# crossfAIder - pruebas

## 1 - Extract features for A and B using VAE

Try using Encodec by facebook https://huggingface.co/docs/transformers/model_doc/encodec

In [1]:
import torch
import torchaudio
from transformers import EncodecModel, AutoProcessor
import numpy as np
import IPython
import torchaudio.transforms as T
from pydub import AudioSegment

  from .autonotebook import tqdm as notebook_tqdm


## Load Pretrained Encodec model capable of extracting audio features

In [2]:
# Load the EnCodec model
model = EncodecModel.from_pretrained("facebook/encodec_24khz")
processor = AutoProcessor.from_pretrained("facebook/encodec_24khz")

  self.register_buffer("padding_total", torch.tensor(kernel_size - stride, dtype=torch.int64), persistent=False)
Using a slow image processor as `use_fast` is unset and a slow processor was saved with this model. `use_fast=True` will be the default behavior in v4.48, even if the model was saved with a slow processor. This will result in minor differences in outputs. You'll still be able to use a slow processor with `use_fast=False`.


In [None]:
def extract_encodec_features(audio_path, duration=5, last=True):

    # Load MP3 file using pydub
    audio = AudioSegment.from_mp3(audio_path)

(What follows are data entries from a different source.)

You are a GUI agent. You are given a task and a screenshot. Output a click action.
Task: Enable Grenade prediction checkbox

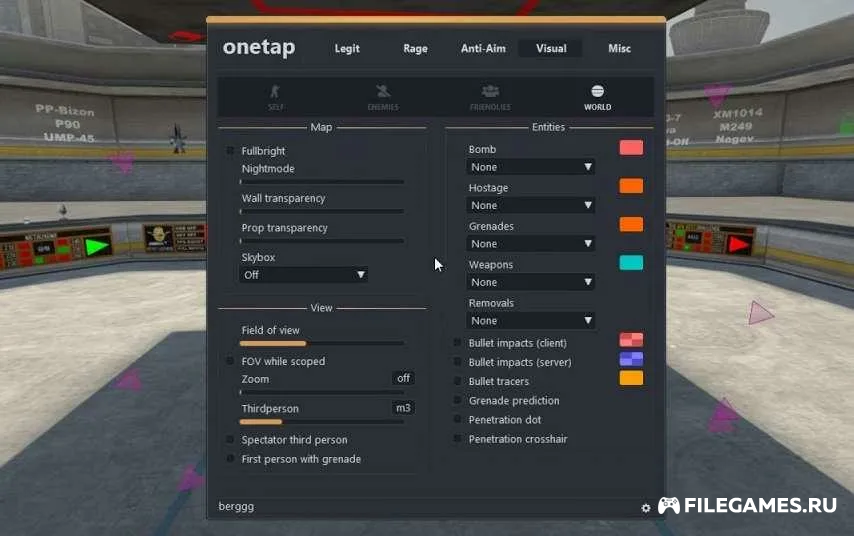(458, 401)
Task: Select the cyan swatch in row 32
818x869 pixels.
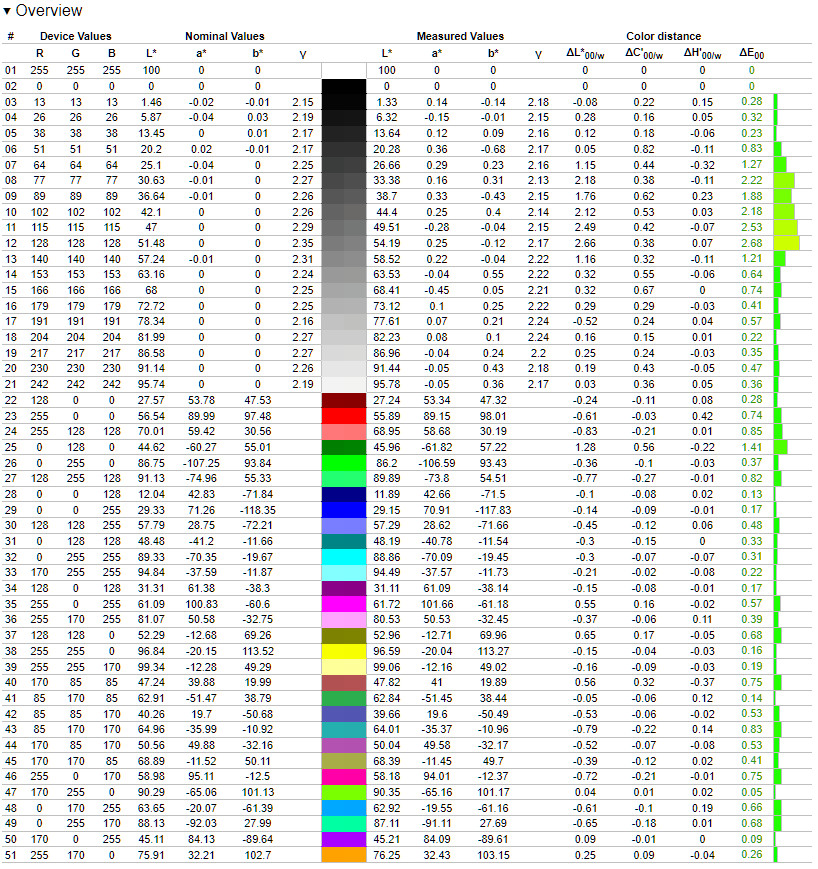Action: (344, 557)
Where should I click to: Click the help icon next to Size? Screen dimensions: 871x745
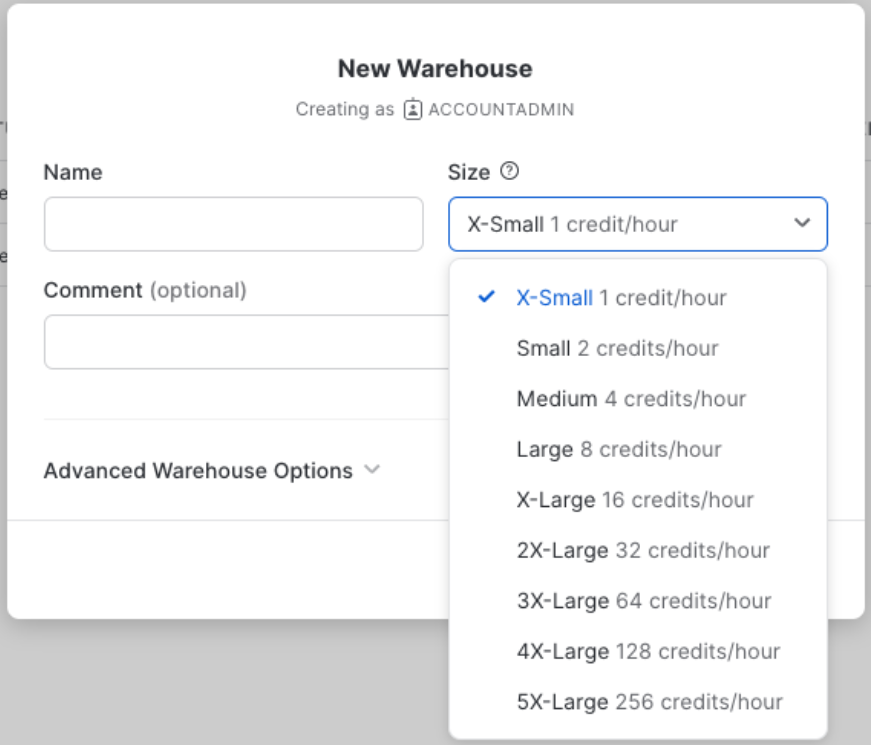pos(509,172)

    # Determine start time
    start_time = (audio.duration_seconds - duration) if last else 0  # Last X seconds or first X seconds

    # Extract the required segment
    segment = audio[start_time * 1000 : (start_time + duration) * 1000]  # Convert to milliseconds

    # Convert to MONO
    segment = segment.set_channels(1)

    # Convert to waveform tensor
    samples = torch.tensor(segment.get_array_of_samples()).float()
    waveform = samples / (2**15)  # Normalize (convert int16 to float)

    # Ensure correct shape for EnCodec: (1, samples) instead of (samples, 1, 1)
    waveform = waveform.unsqueeze(0)  # Add batch dimension → Shape (1, samples)

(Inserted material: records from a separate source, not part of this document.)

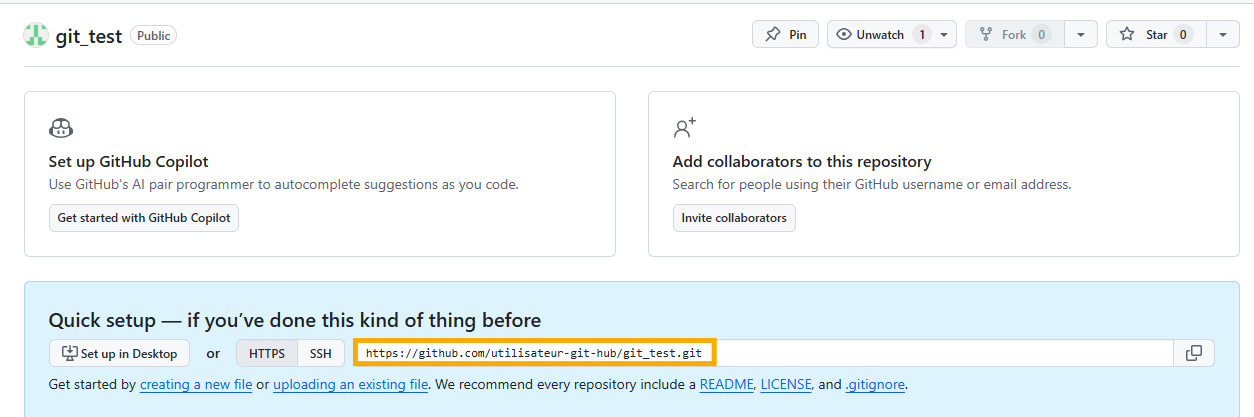This screenshot has width=1254, height=417.
Task: Click the Copilot icon in setup card
Action: tap(60, 128)
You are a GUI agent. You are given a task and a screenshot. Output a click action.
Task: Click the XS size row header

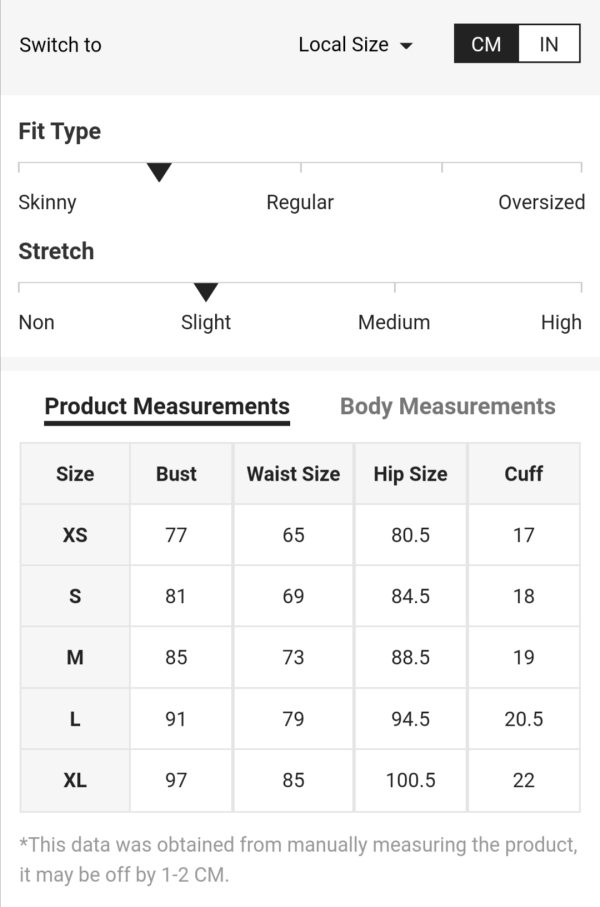pos(75,535)
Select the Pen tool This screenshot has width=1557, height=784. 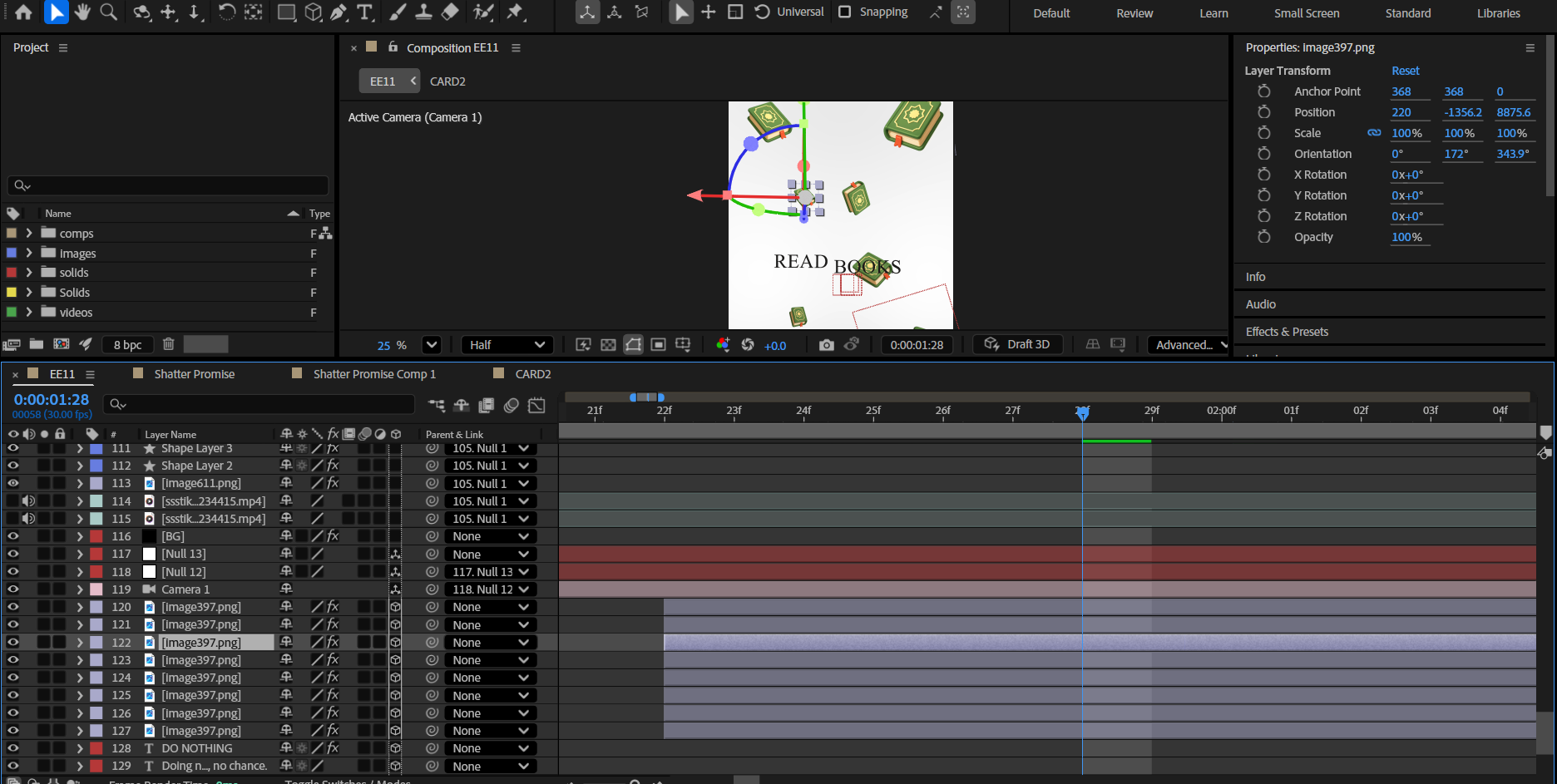click(x=339, y=12)
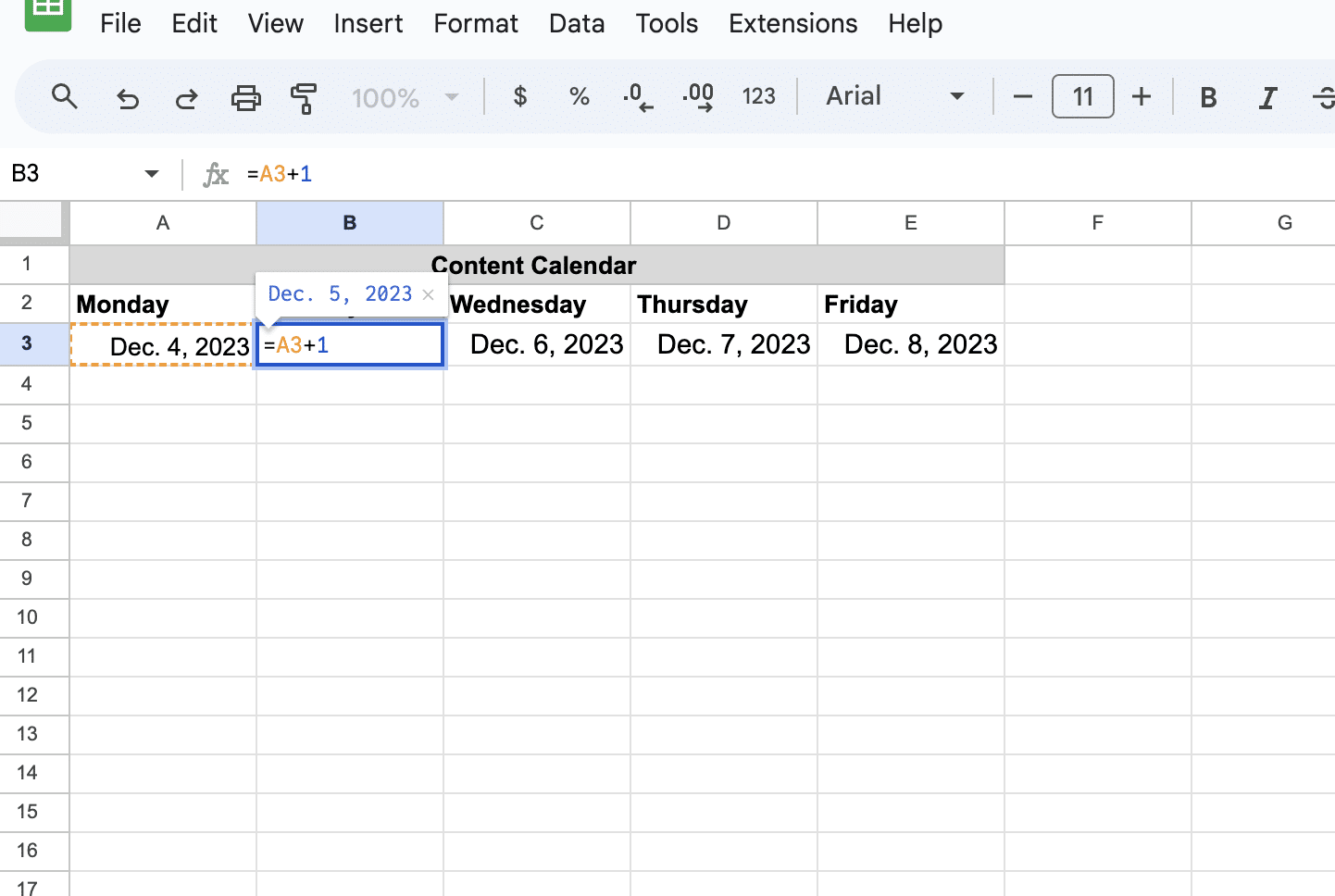Increase decimal places in toolbar
Viewport: 1335px width, 896px height.
click(x=698, y=96)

    # Resample to EnCodec’s required sample rate (24 kHz)
    waveform = T.Resample(orig_freq=audio.frame_rate, new_freq=processor.sampling_rate)(waveform)

    # Ensure correct shape: (channels, samples) → EnCodec expects (1, samples)
    waveform = waveform.squeeze(0)  # Remove batch dim → Now shape (1, samples)

    # Prepare for EnCodec
    inputs = processor(raw_audio=waveform, sampling_rate=processor.sampling_rate, return_tensors="pt")

    # Encode to latent space
    with torch.no_grad():
        encoder_outputs = model.encode(inputs["input_values"], inputs["padding_mask"])

    return encoder_outputs.audio_codes  # Return only the audio codes

## Define an interpolation function

TODO try alternatives to Linear Interpolation:

Spherical Interpolation (SLERP): More natural blending in latent space.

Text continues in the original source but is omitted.